The Little Orange Book

“Oh the places you will go!” said Dr Seuss. For me, books are a way of discovering new places. A way of meeting new and interesting people. A way of learning how to grow and change. Books can change us, but the path can be an uphill climb. Or not.

It did not start well for me. In first grade I was uprooted from a school I loved and moved to Southport Elementary. My dad’s dream of starting an engineering business with a friend vanished when his partner unexpectedly had a heart attack. Suddenly, Dad needed a paycheck. While his transition to an engineering job in Indianapolis went well, my transition was a bit bumpy.

At nearly six-feet-tall, Mrs. Walker, my new first grade teacher, intimidated me. Every strand of her blond hair was pulled into a tight bun. She tediously scratched her directions on the board. As Billy Schrader used to say, “She has a stare that can knock you flat.”

One day after reading groups, in front of the entire class, Mrs. Walker asked me, to read aloud from the yellow reader. I felt like she had spit nails at me. My face turned red, and I covered it with my hands to shield myself from the slings and arrows of her words–as well as the stares of my new peers. I could not move. I could not even open my mouth.

Immediately, Mrs. Walker explained she was moving me from one reading group to another.  She used names like, “You are moving from the red bird group to the blue birds.” While I was only six, I knew I was being demoted from the high reading group to a lower group—and all of my new classmates were staring at me with pity. Even Billy Schrader, the class bully.

To this day I can call up the shame of how that moment felt. At six, I was painfully shy, and I had no understanding of how to stand up for myself and explain that I could read every darn word (all 15 of them) in the yellow reader. But I was scared. I told no one. I harbored the pain of my shyness and a fear of reading or speaking in front of others for a long time.

Then I met my third-grade teacher, Mrs. Vawter.  She wore a ring through her nose. Billie Shrader called her “the bull” until he realized you don’t mess with Mrs. Vawter. It took a couple of weeks and several parent conferences, but the woman got Billy Schrader under control. In the end I think Billy liked her. No one had ever made him behave.

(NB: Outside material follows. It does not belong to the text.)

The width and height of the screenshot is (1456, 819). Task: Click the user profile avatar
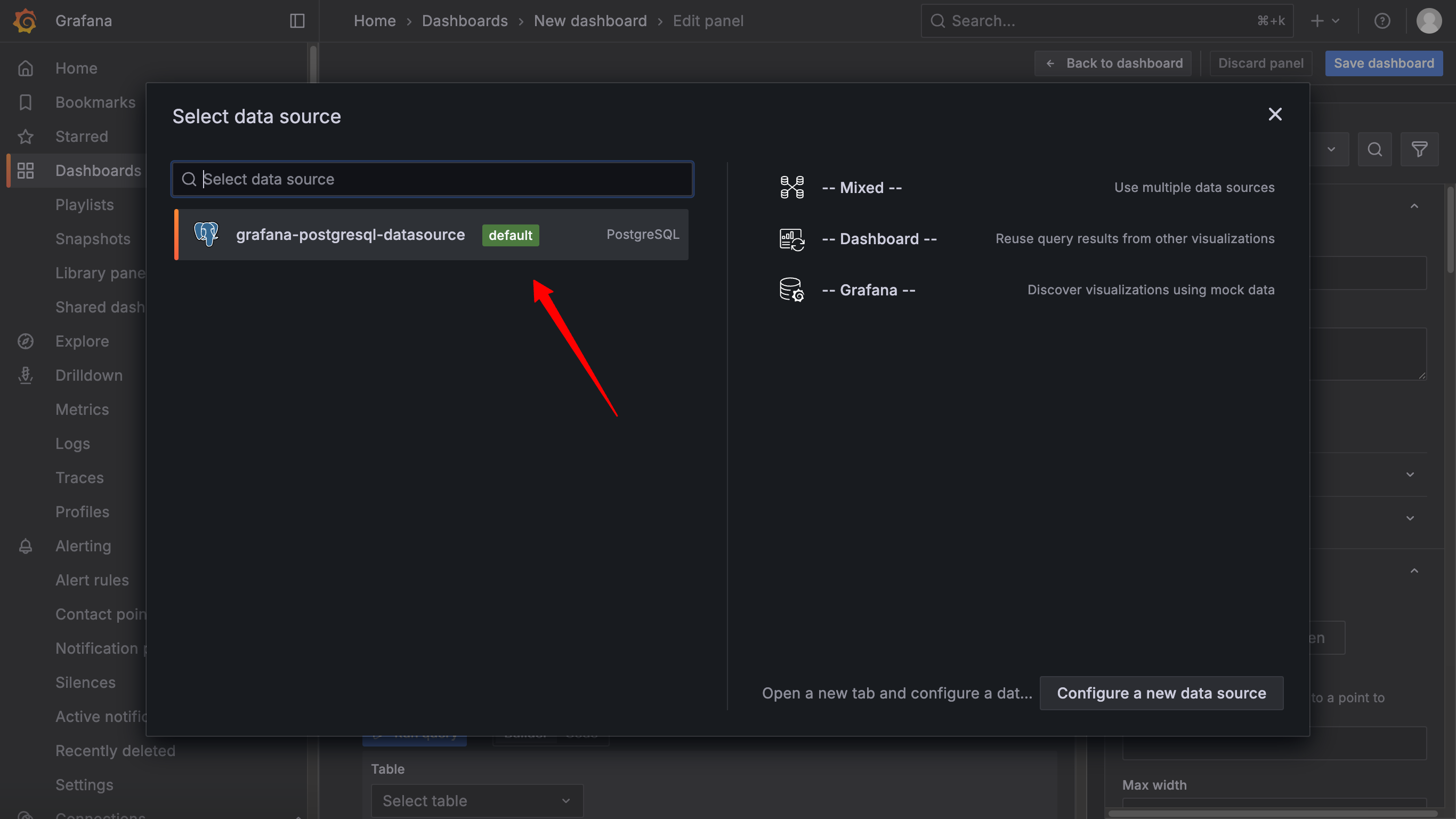pyautogui.click(x=1428, y=21)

And no one read like Mrs. Vawter. After lunch she often read to us from the little orange biography books about the lives of Abe Lincoln or Betsy Ross. She pretended to be the characters, even the animals. When she would clomp across the room like a horse, we shrieked our approval.  I started checking out a little orange biography each night and reading it. On the day I turned in the book on Helen Keller, Mrs. Vawter announced to the class I was a “voracious reader.” Of course, no one knew what that meant, so she laughed and then asked me to share the story of Helen Keller.

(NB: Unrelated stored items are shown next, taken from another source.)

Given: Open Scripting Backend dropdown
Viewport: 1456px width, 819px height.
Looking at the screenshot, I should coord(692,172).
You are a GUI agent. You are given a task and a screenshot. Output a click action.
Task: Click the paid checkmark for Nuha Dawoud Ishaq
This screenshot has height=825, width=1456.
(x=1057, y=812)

For a moment I stood there frozen in my shyness. Now, I loved that little orange book, and Mrs. Vawter knew I did. It took a long hard moment, but somehow I broke past my wall of silence and began to tell that story like I had been born to tell it. With passion. I told about how illness at a young age had stripped Helen Keller of her sight and her hearing, and how Annie Sullivan came into her life and helped her learn words and how to communicate. I talked the longest I had ever talked in any class.  I spoke with the fire of inspiration, for I loved this story.

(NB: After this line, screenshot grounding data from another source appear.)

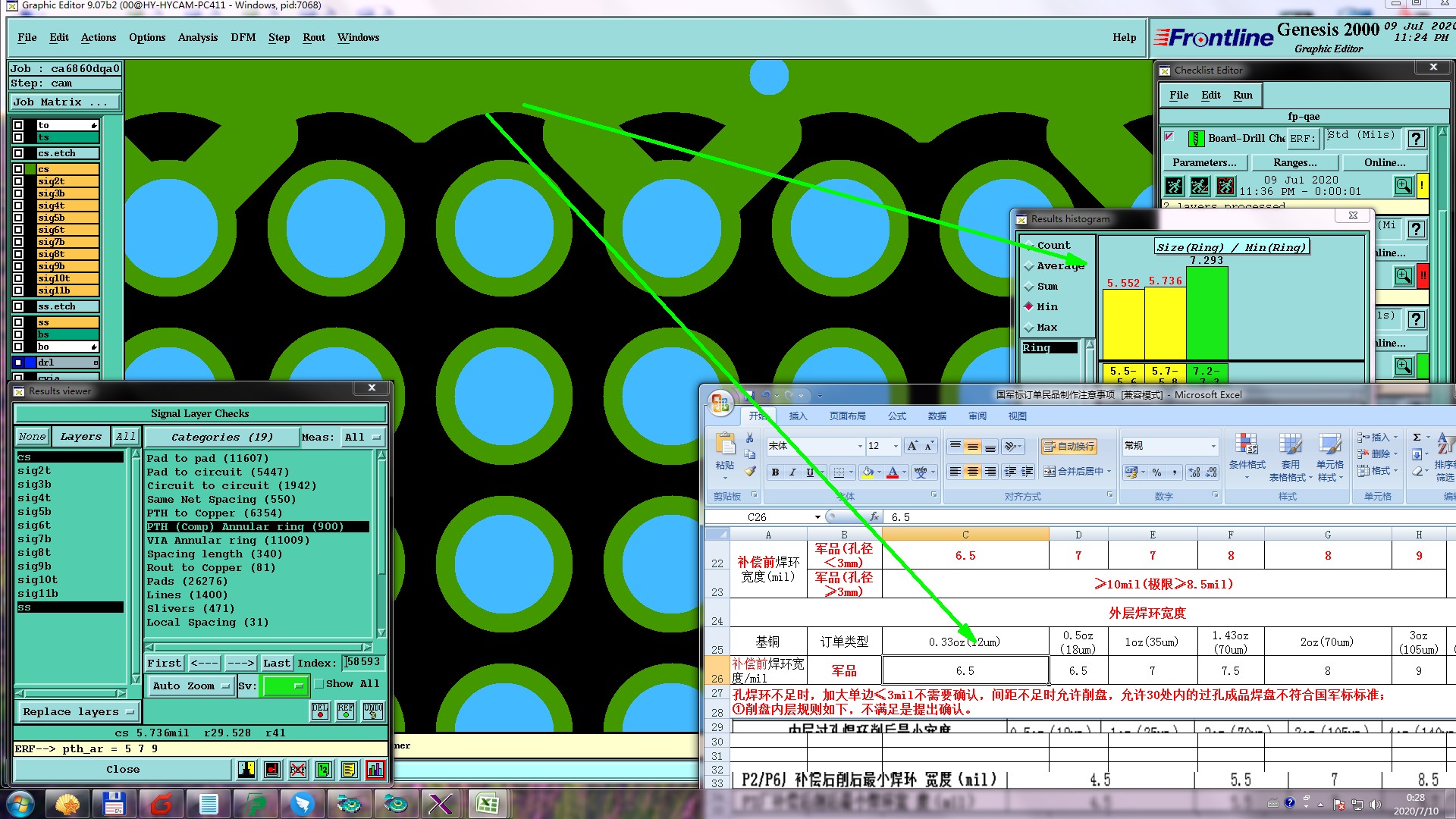Open the Replace layers dropdown
The image size is (1456, 819).
(x=77, y=711)
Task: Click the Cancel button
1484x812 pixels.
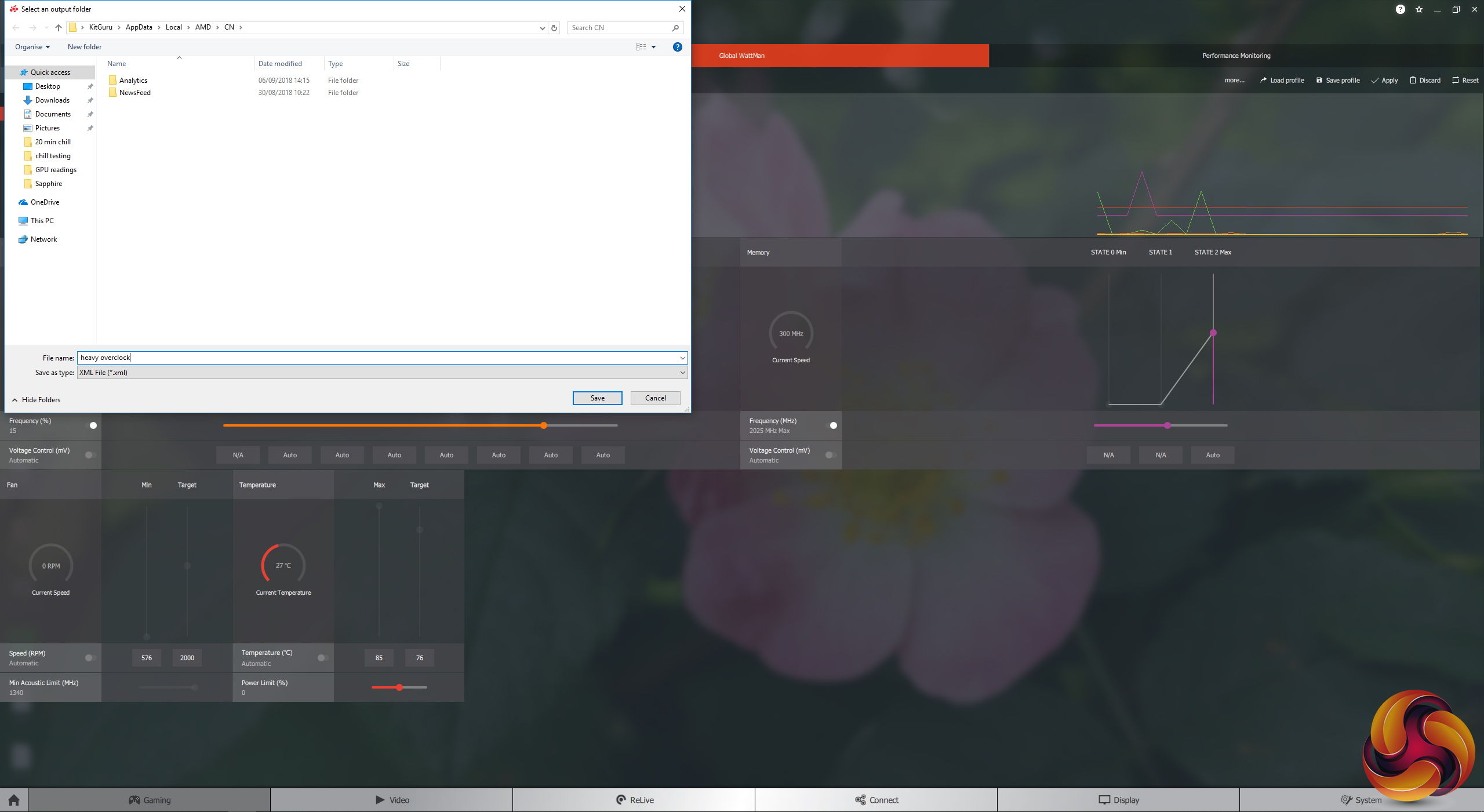Action: (655, 398)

When I was done, I realized my classmates were staring at me in disbelief, and Billy Shrader announced, “Wow, she speaks!” There was laughter, and it is my first memory of my classmates smiling at me. It felt good.

Mrs. Vawter ushered me into books and stories that inspired me. She helped me to find and share my voice. The story of Helen Keller struggling to understand and communicate with others was an important one for me. Being painfully shy allowed me to relate with her communication struggle, and as I watched her overcome obstacles, I wanted to be like her and overcome my own struggles.  I am grateful for the inner courage she helped me find.